In terms of preparedness, the respondents said they felt least prepared for autonomy technology and noted a failure or shortfall in infrastructure.
“The maritime industry has a long history of facing disruptions and uncertainty,” said Marcus Baker, global head of marine and cargo at Marsh Specialty.
Notably, fuel price and geopolitical tension rose from the number seven and six ranking respectively in 2021 to number one and two in terms of likelihood. This is the first time fuel price increase has taken the top ranking and reflects the current concerns surrounding global fuel supply.
The report authors notes that the rise of fuel concerns pushed new environmental regulations and decarbonisation of shipping from the number one and two spots in 2021 to third and fifth, respectively, in terms of likelihood.
“Many observers have expressed concern that the war between Russia and Ukraine, with its high impact on energy use, is drawing attention away from climate issues, and not only in the maritime industry,” said the report.
Regarding preparedness, views improved on the industry’s readiness for decarbonisation and environmental regulatory issues. The report’s authors concluded that this shift demonstrated that respondents believe the industry is more prepared to reduce or eliminate the use of fossil fuels in shipping, and that it is increasingly prepared for environmental requirements through regulations.
“Key stakeholders have realised the need to work together with regulatory bodies to lay down a concrete and accelerated path toward decarbonisation,” said Eric Aboussouan, director of strategy, investments and partnerships, and digitalisation at Cargill Ocean Transportation at Cargill. “The simple fact that more and more shipping actors are willing to look at data, analyse those, and publish the findings and results on their progress toward decarbonisation is already a big step forward.”
Global crisis concerns
However, respondents were not unduly concerned about access to finance, which ranked 18 on the list in terms of likelihood and dropped in terms of impact.
But, seen in conjunction with environmental concerns, financing risks are likely to escalate. Michael Parker, chairman of global shipping, logistics and offshore at Citi, said: “The availability of capital will become increasingly important. And that will begin to be dictated by emissions and other environmental metrics as cargo owners choose which vessels they charter based on those metrics, and not just freight rates.”
Meanwhile, the progress of digitisation and connectivity ensured that cyberattacks ranked high in the survey, ranking number four for likelihood in 2022. However, the likelihood of big data and artificial intelligence generating challenges ranked lower, placing at number seven this year compared with four in 2021.

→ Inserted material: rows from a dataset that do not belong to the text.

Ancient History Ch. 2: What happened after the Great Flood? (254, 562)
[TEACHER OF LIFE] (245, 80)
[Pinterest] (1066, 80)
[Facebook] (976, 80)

“Every company in every industry should expect a cyberattack,” said Elisabeth Case, managing director, cyber practice, US and Canada at Marsh. “An important mindset companies can adopt is to focus on resilience,” Case said. “Rather than trying to block every possible cyberattack, resilient companies—and insurers—are focusing on key controls, such as multifactor authentication, email filtering, and others in order to minimise the impact of a cyberattack when one does occur.”
Thomas Bagge, CEO and statutory director at the Digital Container Shipping Association, added that the generally conservative nature of the shipping industry is the “single biggest thing” holding it back in terms of managing cyber risks and issues related to digitalisation. “Industry is significantly better prepared for cyberattacks than a few years ago—certainly that is the case for container carriers—but the risk is also increasing.”